> **Auszug**
L 2 AS 117/22 B

Sozialgericht
LSG Sachsen-Anhalt
Sachgebiet
Grundsicherung für Arbeitsuchende
1. Instanz
SG Halle (Saale) (SAN)
Aktenzeichen
S 6 AS 893/21
Datum
2. Instanz
LSG Sachsen-Anhalt
Aktenzeichen
L 2 AS 117/22 B
Datum
3. Instanz
-
Aktenzeichen
-
Datum
-
Kategorie
Beschluss
Leitsätze

Eine Klage ist mutwillig und Prozesskostenhilfe trotz hinreichender Erfolgsaussicht nicht zu bewilligen, wenn die Erfolgsaussichten allein darauf beruhen, dass die Behörde ihre richtige Rechtsansicht (bestandskräftige Erstattungsforderung ist durchsetzbar und nicht erfüllt) zu Unrecht in einen (Form)Verwaltungsakt gekleidet hat.

 

Die Beschwerde wird zurückgewiesen.

 

Außergerichtliche Kosten sind nicht zu erstatten.

 

 

Gründe:

 

I.

 

Die Klägerin und Beschwerdeführerin (im Folgenden: Klägerin) begehrt Prozesskostenhilfe für ein noch laufendes erstinstanzliches Klageverfahren. In der Sache wendet sie sich gegen die Vollstreckung von Erstattungsforderungen in Höhe von 804,20 €.

 

Die am ... 1995 geborene Klägerin bezog Leistungen zur Sicherung des Lebensunterhalts nach dem Zweiten Buch Sozialgesetzbuch – Grundsicherung für Arbeitsuchende (SGB II). Hieraus resultierten mehrere bestandskräftige Erstattungsforderungen des Beklagten in einer Gesamthöhe von 2.832,55 €. Davon entfielen 1.407,01 € auf Forderungen, die Aufhebungen von Leistungen aus Zeiträumen vor dem 9. Juni 2013 betrafen (Erstattungsbescheide vom 28. Juli 2011, 22. Mai 2013 und 6. August 2013), und 1.410,54 € auf Forderungen für Aufhebungen für Zeiträume danach (Erstattungsbescheide vom 12. Mai 2015, 8. Juni 2015, 13. Oktober 2016 und 6. März 2017) sowie 15 € Mahnkosten (Bescheide vom 14. August, 15. August und 3. August 2017). Die Klägerin leistete Zahlungen auf diese Forderungen. Zum Teil schloss sie Ratenzahlungsvereinbarungen für einzelne Forderungen ab. Ab dem 19. Oktober 2017 verpflichtete sie sich im Rahmen einer Ratenzahlungsvereinbarung für alle zu diesem Zeitpunkt noch offenstehenden Forderungen in einer Gesamthöhe von 1.071,69 € eine Rate in Höhe von 5 € pro Monat zu zahlen. Für weitere Einzelheiten wird auf die Aufstellung der Forderungen und der Restbeträge in der Ratenzahlungsvereinbarung vom 19. Oktober 2017 verwiesen.

 

Am 23. Oktober 2019 stand insgesamt noch die Zahlung von 921,69 € offen, welche die Bundesagentur für Arbeit (bis zum 31. Dezember 2021 waren die Aufgaben des Inkasso SGB II und die Bearbeitung von gerichtlichen Verfahren in diesem Bereich auf die Bundesagentur für Arbeit übertragen) bei der Klägerin anmahnte.

> **Extrahierte Zeilen**
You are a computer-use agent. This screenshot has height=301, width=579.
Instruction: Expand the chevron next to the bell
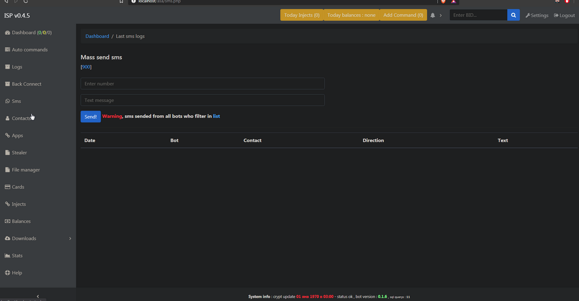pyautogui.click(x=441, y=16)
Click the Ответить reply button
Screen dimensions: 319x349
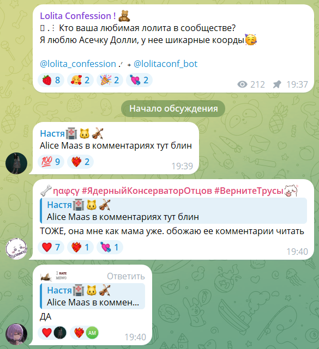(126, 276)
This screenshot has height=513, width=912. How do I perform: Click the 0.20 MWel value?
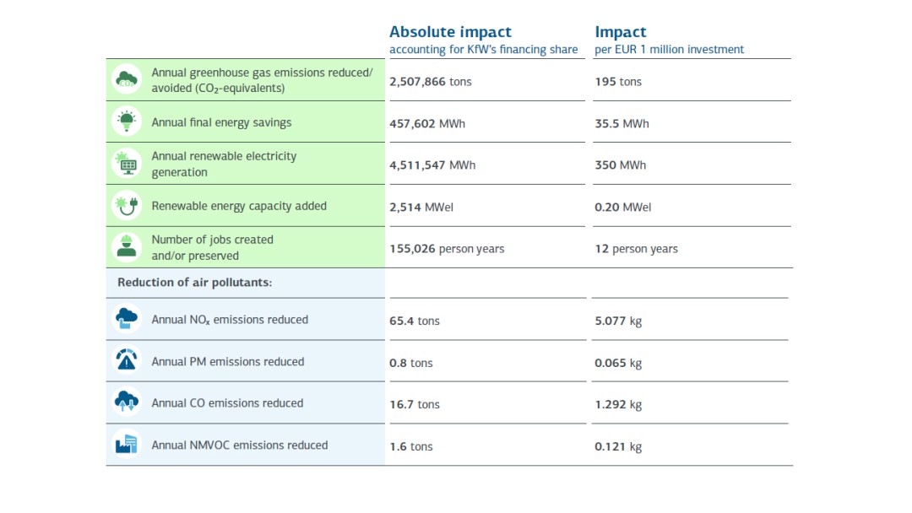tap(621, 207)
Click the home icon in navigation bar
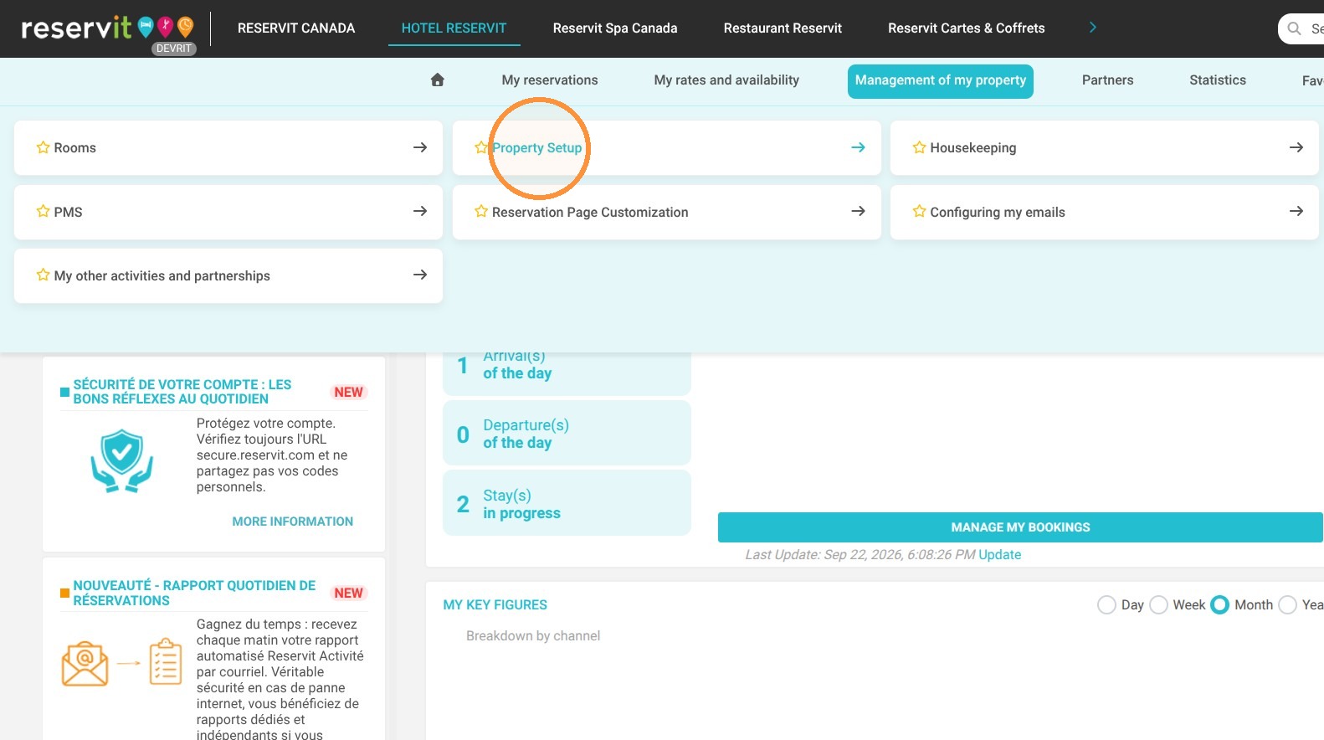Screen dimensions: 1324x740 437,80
==
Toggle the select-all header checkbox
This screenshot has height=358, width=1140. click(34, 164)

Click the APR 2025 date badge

> **Aufgabe A**
Beantworte anhand des Auszugs diese Fragen:
(i) Unter welchem Aktenzeichen lief das Verfahren in der 1. Instanz?
(ii) In welchem Jahr wurde die Klägerin geboren?
(iii) Wie hoch war die monatliche Rate, zu der sich die Klägerin ab dem 19. Oktober 2017 verpflichtete?
> **Aufgabe B**
Gib aus dem Auszug den Abschnitt wortgetreu wieder, der mit den Worten „Am 23. Oktober“ anfängt und mit „der Klägerin anmahnte.“ aufhört.

> **Vollständige Antwort A**
(i) S 6 AS 893/21
(ii) 1995
(iii) 5 €

> **Vollständige Antwort B**
Am 23. Oktober 2019 stand insgesamt noch die Zahlung von 921,69 € offen, welche die Bundesagentur für Arbeit (bis zum 31. Dezember 2021 waren die Aufgaben des Inkasso SGB II und die Bearbeitung von gerichtlichen Verfahren in diesem Bereich auf die Bundesagentur für Arbeit übertragen) bei der Klägerin anmahnte.